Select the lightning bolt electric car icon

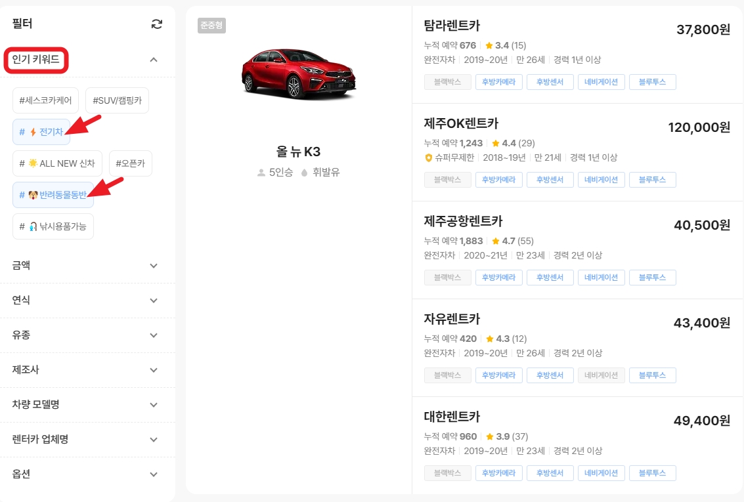click(32, 131)

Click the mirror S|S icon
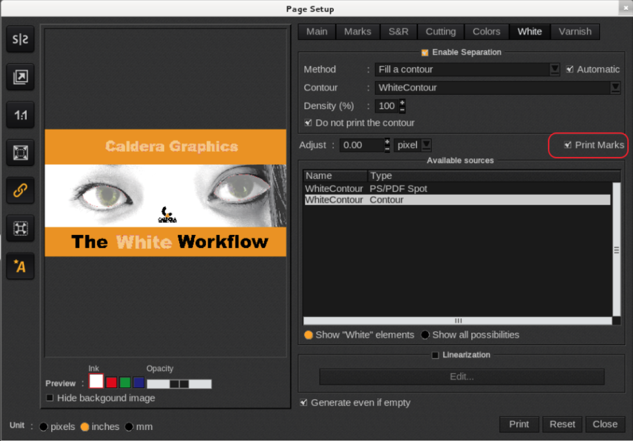[x=20, y=40]
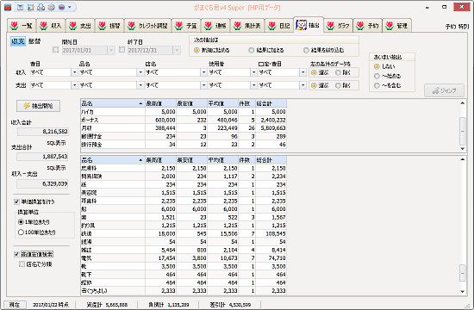Viewport: 474px width, 310px height.
Task: Click the 収入 SQL表示 link
Action: click(57, 143)
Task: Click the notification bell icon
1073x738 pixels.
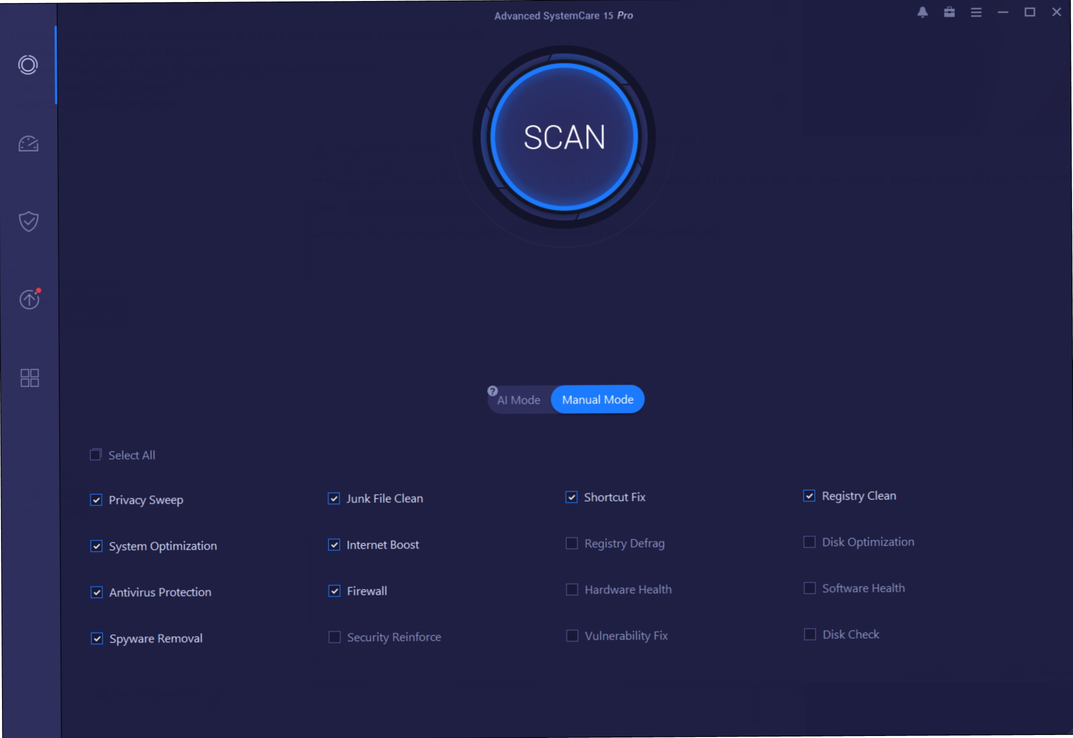Action: tap(921, 12)
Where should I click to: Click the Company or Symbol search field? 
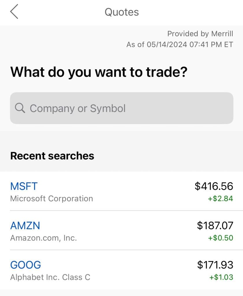pos(121,108)

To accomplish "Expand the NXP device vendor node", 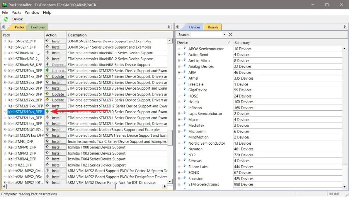I will click(179, 155).
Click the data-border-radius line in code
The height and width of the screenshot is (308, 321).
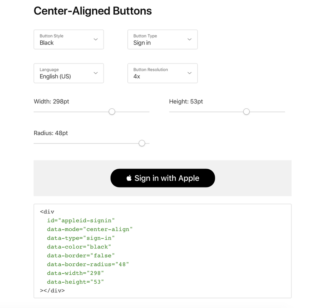(88, 264)
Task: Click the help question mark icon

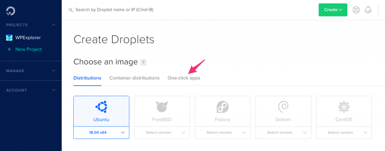Action: (x=143, y=62)
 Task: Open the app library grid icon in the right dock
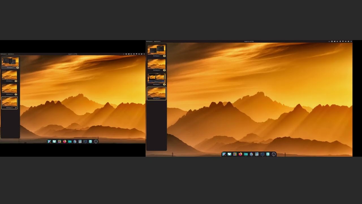coord(235,154)
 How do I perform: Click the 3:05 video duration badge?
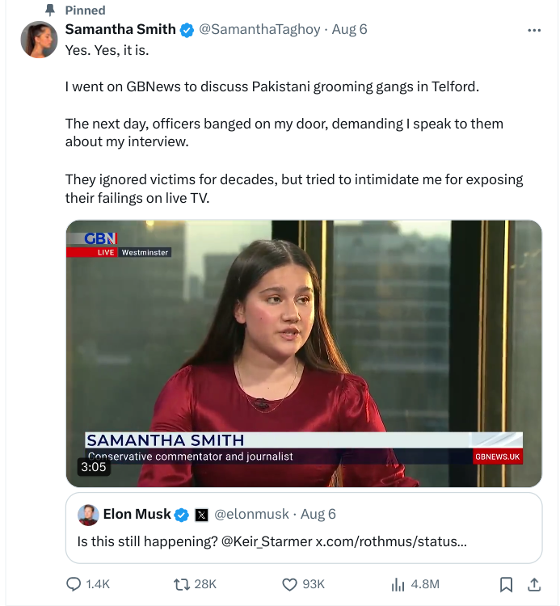point(93,466)
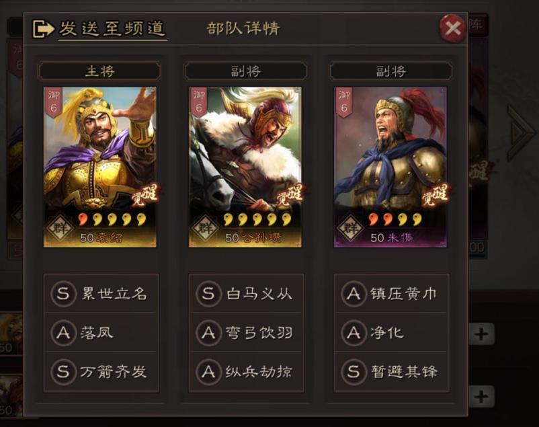Screen dimensions: 539x427
Task: Select the 纵兵劫掠 skill entry
Action: [x=246, y=371]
——
**TASK PROMPT**
The answer consists of the lines from the one holding "Task: Open the" to the end of the records, inclusive, restated exactly and without pictures.

**OUTPUT FOR THIS TASK**
 Task: Open the app library grid icon in the right dock
coord(235,154)
 How do I perform: Click the 3:05 video duration badge?
point(93,466)
Screen dimensions: 539x427
Task: Select the 纵兵劫掠 skill entry
Action: [x=246, y=371]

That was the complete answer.